Indeed, Ashenden and Kimmage both appeared to raise doubts about this year’s Tour winner, Bradley Wiggins, if only by implication.
“I honestly believe that the winner of next year’s Tour de France could be clean,” said Ashenden. “I really believe that we have an approach that could lead to that. And that would be a remarkable day, when a rider could stand up and say: ‘I didn’t blood dope.’ That is achievable. That is within our reach.”
He was asked: has that not already happened? “The unfortunate reality is that everything that a rider can say today, Lance Armstrong already said,” said Ashenden. “There’s going to be doubt whenever a rider says, ‘I’m clean, I’ve never taken drugs.’ We’ve heard that before and been let down. Whatever a rider says, there will be doubts.”
Asked to expand on his concerns about the legitimacy of Wiggins’ win, Kimmage said: “Nobody can believe it, for a start. I’m asked, ‘What about Bradley? Do you believe him?’ I say, ‘I don’t know.’”
Later, he added: “I’m not suspicious of Bradley Wiggins, all I’m saying is, I don’t know.”

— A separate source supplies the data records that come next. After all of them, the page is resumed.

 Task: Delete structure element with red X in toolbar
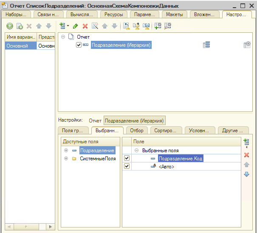[85, 26]
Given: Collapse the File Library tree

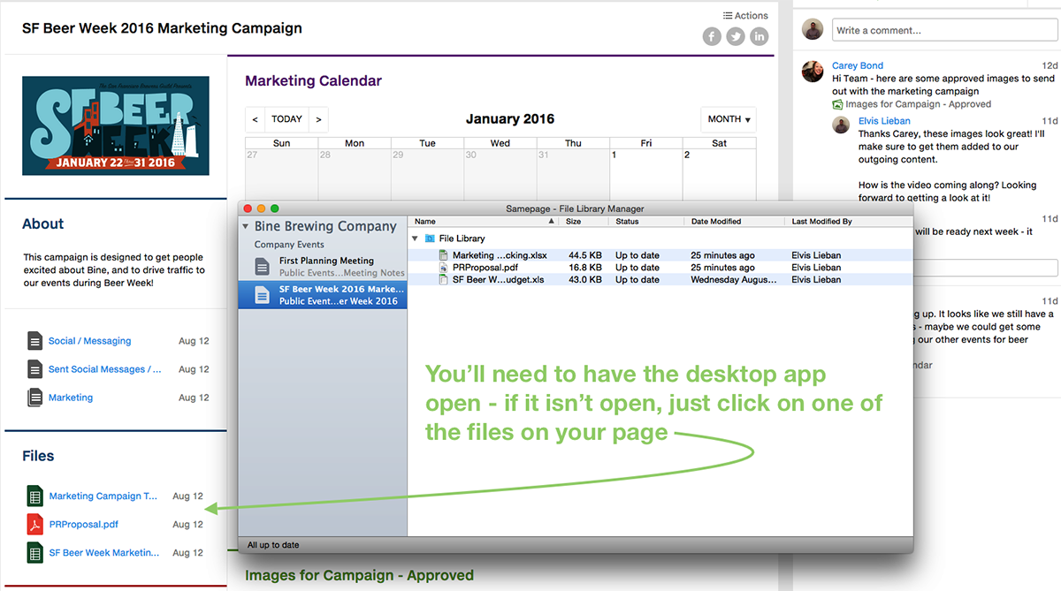Looking at the screenshot, I should [416, 239].
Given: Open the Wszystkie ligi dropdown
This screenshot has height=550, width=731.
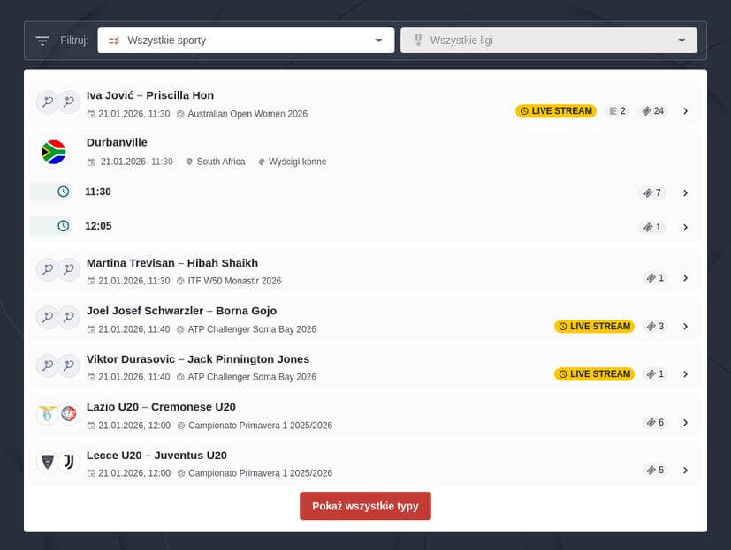Looking at the screenshot, I should pos(548,41).
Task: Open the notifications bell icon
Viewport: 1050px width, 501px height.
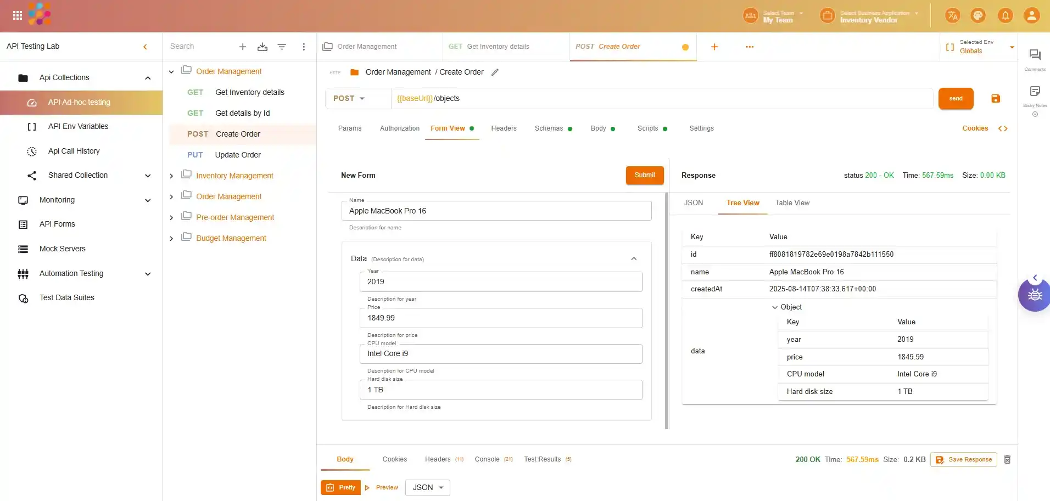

Ashenden also clarified his remarks: “To be fair, I said next year we could [be fully confident in the Tour winner being clean] if we work with the riders on the proposal we have germinated over this weekend. If that is in place then I could say there is no doubt, and nobody could have any doubt. It’s conditional on that approach.
“But without the riders’ cooperation, we’re going to be chasing our tails, forever. The science is limited. But by doing this with the riders, then it is possible.”
Over to the riders, then.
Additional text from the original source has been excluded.